⟨
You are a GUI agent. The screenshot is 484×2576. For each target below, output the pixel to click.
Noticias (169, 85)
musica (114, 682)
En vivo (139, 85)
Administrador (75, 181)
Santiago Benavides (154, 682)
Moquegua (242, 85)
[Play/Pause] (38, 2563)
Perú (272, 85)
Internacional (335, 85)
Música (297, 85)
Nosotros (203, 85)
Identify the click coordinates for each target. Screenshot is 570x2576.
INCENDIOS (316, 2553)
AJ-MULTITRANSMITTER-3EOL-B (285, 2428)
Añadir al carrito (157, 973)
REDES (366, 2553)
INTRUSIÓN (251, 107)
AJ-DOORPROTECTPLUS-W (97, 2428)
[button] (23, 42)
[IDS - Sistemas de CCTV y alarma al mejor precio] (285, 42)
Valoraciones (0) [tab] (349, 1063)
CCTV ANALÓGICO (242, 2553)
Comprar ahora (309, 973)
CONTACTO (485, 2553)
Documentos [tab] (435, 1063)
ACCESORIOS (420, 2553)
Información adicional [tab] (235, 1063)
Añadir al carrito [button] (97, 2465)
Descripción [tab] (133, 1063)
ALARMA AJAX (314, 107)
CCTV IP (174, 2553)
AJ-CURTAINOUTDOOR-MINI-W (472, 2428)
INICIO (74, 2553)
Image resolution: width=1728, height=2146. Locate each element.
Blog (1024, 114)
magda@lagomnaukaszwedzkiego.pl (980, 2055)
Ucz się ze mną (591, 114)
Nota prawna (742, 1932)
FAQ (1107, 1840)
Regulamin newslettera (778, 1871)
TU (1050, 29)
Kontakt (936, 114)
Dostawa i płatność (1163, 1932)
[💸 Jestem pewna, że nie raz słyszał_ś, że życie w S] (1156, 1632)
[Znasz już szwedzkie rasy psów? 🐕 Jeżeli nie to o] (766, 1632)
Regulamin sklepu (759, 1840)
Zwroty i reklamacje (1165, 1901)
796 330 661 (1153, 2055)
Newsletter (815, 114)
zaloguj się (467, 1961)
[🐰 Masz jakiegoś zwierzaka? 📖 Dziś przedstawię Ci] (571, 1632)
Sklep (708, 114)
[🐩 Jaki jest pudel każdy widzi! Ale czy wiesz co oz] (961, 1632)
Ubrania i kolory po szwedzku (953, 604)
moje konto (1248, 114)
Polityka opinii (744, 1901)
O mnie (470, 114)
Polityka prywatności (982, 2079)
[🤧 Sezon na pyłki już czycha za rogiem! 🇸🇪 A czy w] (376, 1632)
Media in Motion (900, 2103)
⟩
All that belongs in the answer is an exact copy of the lines from the start of the records above through the line with "Blog (1024, 114)".

You are a GUI agent. The screenshot is 484×2576. For each target below, output the pixel to click.
Noticias (169, 85)
musica (114, 682)
En vivo (139, 85)
Administrador (75, 181)
Santiago Benavides (154, 682)
Moquegua (242, 85)
[Play/Pause] (38, 2563)
Perú (272, 85)
Internacional (335, 85)
Música (297, 85)
Nosotros (203, 85)
Identify the click coordinates for each target. Screenshot is 570x2576.
INCENDIOS (316, 2553)
AJ-MULTITRANSMITTER-3EOL-B (285, 2428)
Añadir al carrito (157, 973)
REDES (366, 2553)
INTRUSIÓN (251, 107)
AJ-DOORPROTECTPLUS-W (97, 2428)
[button] (23, 42)
[IDS - Sistemas de CCTV y alarma al mejor precio] (285, 42)
Valoraciones (0) [tab] (349, 1063)
CCTV ANALÓGICO (242, 2553)
Comprar ahora (309, 973)
CONTACTO (485, 2553)
Documentos [tab] (435, 1063)
ACCESORIOS (420, 2553)
Información adicional [tab] (235, 1063)
Añadir al carrito [button] (97, 2465)
Descripción [tab] (133, 1063)
ALARMA AJAX (314, 107)
CCTV IP (174, 2553)
AJ-CURTAINOUTDOOR-MINI-W (472, 2428)
INICIO (74, 2553)
Image resolution: width=1728, height=2146. Locate each element.
Blog (1024, 114)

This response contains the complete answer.